I think this question is closely related to reflective subcategories and the adjoint functor theorems. Adjoint functors do not guarantee you to have real “embeddings”, however, usually this part is easy to prove.
Let me restate some results given by Joseph Van Name:
The category of compact Hausdorff spaces is a reflective subcategory of $\mathbf{Top}$. It follows from the special adjoint functor theorem by observing that $[0,1]$ is a cogenerator of compact Hausdorff spaces. The proof of the SAFT gives you an embedding (only in the completely regular case (where $[0,1]$ is still a cogenerator) it is strictly an embedding) into a product of unit intervals.
The category of Banach spaces with linear contractions as morphisms is a reflective subcategory (by only considering the unit balls) of the category of bounded metric spaces. The real numbers are a cogenerator in the category of Banach spaces (by the Hahn-Banach theorem), the SAFT gives you an embedding into a product of copies of $\mathbb{R}$ (which is an $\ell^\infty$-space in the category of Banach spaces).

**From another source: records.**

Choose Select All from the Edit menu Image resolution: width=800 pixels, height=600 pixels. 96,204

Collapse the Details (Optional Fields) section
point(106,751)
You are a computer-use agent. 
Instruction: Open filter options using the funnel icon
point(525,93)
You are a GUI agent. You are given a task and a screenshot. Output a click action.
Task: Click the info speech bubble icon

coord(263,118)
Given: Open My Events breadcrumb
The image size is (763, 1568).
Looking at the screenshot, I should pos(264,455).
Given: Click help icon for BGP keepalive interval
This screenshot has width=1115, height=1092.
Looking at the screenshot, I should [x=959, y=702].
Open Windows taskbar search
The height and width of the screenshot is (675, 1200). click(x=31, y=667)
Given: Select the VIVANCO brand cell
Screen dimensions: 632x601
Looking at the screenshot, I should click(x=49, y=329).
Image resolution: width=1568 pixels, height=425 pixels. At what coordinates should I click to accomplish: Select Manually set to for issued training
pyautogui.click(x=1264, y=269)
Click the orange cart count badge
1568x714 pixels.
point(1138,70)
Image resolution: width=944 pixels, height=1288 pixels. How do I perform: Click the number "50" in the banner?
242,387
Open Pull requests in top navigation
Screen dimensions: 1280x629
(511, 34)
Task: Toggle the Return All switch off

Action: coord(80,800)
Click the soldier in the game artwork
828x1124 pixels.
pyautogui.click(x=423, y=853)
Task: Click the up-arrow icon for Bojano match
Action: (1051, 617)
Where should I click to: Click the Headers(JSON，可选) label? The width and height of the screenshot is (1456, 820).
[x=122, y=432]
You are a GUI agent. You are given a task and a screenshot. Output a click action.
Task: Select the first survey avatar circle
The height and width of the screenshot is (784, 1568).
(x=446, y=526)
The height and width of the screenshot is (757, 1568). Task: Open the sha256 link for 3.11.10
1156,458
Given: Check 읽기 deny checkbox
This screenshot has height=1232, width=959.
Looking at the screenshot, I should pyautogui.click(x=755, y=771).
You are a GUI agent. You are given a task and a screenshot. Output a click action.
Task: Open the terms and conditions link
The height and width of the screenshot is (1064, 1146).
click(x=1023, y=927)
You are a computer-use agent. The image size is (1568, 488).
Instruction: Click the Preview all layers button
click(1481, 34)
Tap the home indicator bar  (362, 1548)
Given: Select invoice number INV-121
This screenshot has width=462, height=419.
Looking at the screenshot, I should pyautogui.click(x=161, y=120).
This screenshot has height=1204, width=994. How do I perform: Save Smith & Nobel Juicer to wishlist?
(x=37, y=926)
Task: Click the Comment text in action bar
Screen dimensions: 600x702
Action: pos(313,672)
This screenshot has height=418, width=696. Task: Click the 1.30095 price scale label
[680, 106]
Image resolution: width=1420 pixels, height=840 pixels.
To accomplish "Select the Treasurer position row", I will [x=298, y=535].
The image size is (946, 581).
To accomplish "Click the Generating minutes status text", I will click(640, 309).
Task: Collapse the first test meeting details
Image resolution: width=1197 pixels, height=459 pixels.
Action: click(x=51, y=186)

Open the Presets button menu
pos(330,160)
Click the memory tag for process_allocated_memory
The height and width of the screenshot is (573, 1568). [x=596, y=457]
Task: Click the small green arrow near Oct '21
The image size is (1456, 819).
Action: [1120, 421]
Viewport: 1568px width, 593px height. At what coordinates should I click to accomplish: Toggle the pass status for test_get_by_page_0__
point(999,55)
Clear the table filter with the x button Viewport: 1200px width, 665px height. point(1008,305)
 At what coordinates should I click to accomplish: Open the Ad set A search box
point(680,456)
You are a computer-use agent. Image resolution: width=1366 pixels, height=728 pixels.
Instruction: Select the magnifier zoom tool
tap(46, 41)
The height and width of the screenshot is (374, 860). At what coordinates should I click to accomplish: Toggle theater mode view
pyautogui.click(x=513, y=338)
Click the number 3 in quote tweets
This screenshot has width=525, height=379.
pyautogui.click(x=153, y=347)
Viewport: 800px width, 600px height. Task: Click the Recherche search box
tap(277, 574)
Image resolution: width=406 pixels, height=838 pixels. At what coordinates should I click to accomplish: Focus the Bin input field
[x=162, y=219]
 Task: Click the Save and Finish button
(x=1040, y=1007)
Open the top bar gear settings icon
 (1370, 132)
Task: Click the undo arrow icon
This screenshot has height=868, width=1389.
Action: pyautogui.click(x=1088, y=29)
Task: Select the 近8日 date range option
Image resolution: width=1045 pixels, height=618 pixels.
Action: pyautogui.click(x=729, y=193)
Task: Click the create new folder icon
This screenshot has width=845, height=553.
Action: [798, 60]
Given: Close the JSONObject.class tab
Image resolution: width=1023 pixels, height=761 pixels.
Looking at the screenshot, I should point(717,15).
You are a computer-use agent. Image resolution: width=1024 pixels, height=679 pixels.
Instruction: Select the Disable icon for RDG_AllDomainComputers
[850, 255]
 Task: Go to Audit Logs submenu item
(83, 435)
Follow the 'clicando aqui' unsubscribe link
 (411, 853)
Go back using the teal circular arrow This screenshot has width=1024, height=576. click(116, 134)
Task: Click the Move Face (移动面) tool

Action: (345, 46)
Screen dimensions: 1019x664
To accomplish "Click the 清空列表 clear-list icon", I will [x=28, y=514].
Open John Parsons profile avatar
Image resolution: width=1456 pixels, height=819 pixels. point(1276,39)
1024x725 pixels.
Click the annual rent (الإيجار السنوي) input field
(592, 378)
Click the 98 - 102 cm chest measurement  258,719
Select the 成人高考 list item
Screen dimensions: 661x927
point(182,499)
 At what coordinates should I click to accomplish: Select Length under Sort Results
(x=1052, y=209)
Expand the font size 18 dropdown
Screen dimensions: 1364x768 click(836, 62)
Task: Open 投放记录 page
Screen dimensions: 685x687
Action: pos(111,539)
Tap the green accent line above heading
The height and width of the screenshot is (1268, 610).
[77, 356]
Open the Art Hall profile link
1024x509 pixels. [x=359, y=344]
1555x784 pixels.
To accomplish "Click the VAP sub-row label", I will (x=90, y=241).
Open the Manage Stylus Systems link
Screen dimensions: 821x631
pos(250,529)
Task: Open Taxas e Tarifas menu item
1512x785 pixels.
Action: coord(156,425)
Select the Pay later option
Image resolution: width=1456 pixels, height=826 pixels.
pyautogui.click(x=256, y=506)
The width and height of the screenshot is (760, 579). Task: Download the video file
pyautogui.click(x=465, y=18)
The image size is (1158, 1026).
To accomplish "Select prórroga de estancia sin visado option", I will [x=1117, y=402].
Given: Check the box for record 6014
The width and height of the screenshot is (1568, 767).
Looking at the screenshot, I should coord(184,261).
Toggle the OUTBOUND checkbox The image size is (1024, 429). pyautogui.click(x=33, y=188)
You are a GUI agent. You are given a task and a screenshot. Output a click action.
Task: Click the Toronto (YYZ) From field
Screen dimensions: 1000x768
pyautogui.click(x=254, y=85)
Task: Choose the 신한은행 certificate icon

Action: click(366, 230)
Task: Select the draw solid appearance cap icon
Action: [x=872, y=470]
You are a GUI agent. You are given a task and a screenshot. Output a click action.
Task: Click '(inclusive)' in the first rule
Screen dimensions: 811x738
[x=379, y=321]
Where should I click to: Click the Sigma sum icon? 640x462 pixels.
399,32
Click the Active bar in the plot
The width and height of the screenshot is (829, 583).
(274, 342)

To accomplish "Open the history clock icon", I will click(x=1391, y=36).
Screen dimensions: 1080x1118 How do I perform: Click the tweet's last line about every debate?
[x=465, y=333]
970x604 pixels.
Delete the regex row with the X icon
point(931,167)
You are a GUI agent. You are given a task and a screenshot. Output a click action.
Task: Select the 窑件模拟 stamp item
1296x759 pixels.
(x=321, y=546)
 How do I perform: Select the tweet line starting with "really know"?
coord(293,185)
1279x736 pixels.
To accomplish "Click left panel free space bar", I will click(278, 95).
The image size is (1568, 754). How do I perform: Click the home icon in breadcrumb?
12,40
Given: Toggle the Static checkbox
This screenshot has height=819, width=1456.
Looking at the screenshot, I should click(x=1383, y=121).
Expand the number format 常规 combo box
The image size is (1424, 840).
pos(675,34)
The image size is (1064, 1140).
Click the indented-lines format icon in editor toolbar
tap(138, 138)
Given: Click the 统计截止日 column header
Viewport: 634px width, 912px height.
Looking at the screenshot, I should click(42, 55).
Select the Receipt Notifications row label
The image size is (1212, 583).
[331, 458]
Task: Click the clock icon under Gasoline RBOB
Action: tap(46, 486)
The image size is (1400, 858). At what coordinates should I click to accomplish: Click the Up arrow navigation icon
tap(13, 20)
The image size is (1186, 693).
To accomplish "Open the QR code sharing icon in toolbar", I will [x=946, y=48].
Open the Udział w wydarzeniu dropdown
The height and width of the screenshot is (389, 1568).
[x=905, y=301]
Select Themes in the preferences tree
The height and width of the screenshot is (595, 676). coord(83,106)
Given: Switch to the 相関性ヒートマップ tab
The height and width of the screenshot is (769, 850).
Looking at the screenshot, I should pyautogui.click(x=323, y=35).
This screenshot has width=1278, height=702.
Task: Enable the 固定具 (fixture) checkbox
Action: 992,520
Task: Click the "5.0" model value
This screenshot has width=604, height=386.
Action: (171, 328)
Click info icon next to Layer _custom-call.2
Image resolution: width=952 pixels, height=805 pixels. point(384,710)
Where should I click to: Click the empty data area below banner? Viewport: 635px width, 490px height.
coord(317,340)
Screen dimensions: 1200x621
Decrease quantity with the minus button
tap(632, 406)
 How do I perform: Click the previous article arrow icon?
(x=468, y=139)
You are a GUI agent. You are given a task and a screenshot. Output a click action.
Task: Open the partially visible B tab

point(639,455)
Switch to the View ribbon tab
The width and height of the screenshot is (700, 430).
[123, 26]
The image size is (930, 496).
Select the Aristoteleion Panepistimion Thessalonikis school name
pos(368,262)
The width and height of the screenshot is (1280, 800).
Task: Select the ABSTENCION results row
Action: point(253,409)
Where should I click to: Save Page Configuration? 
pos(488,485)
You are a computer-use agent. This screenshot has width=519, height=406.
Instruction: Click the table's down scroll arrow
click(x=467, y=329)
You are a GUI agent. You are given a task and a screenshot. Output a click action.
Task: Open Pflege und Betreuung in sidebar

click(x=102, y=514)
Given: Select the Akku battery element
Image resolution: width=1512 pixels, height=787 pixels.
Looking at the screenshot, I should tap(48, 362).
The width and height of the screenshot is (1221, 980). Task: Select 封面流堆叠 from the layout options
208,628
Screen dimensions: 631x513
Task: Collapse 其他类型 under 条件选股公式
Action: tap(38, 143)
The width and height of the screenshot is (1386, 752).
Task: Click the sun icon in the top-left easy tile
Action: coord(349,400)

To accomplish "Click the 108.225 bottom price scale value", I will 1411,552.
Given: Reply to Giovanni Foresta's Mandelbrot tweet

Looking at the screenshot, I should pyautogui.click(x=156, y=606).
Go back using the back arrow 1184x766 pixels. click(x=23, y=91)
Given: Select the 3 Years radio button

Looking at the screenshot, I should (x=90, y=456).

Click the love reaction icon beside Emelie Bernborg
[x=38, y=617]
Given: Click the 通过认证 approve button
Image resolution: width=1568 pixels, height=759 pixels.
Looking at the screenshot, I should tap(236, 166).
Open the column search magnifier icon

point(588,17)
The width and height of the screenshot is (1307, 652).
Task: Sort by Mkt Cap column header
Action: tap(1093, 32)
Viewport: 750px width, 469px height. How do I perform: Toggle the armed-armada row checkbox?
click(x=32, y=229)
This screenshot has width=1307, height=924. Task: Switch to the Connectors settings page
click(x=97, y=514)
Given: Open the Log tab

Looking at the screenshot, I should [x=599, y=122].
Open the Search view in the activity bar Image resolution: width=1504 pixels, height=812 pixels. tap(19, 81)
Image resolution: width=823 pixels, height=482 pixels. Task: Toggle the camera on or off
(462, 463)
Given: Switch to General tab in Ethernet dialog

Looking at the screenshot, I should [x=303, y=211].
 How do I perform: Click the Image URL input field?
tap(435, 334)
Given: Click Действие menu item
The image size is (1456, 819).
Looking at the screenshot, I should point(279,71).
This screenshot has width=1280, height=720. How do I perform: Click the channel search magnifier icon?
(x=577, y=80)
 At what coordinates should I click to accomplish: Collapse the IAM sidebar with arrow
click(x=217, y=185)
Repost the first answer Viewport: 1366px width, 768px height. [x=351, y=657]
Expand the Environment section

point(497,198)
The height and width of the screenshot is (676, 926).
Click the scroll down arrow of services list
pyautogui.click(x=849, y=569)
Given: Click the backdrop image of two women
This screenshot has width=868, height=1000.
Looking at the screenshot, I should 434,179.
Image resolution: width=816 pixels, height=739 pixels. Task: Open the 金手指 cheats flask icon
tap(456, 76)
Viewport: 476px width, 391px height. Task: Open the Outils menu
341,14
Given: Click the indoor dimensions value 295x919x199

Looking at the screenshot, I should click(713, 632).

$\left\{0,1\right\}$ is a cogenerator of totally disconnected spaces. By the SAFT you get that the category of Stone spaces (compact, totally disconnected, Hausdorff) is a reflective subcategory of $\mathbf{Top}$. Well, for non-totally-disconnected spaces your adjoint does not give you an embedding, but the corresponding Stone space still carries the information about the Boolean algebra of clopen sets, thus it remains useful.
The category of compact topological groups is a reflective subcategory of the category of topological groups: Topological groups can be “embedded” (it is not really an embedding) into its Bohr compactification. Since there is no small cogenerating set, you cannot apply the special adjoint functor theorem, thus you do not get the Bohr compactification as a product of very simple groups, but you still get a nice, compact group carrying all the information about finite-dimensional unitary representations of your original group.
To provide a general theorem: If you have a complete, locally small category with a cogenerator $I$, then for every object $X$ the map given by $\prod_{f\in\mathrm{Hom}(X,I)} f$ is a monomorphism. However, this is not enough in the topological case, since we want to have embeddings=extremal monomorphisms, not just injections=monomorphisms. The adjoint functor theorems are probably the most fruitful generalisation of such a criterion.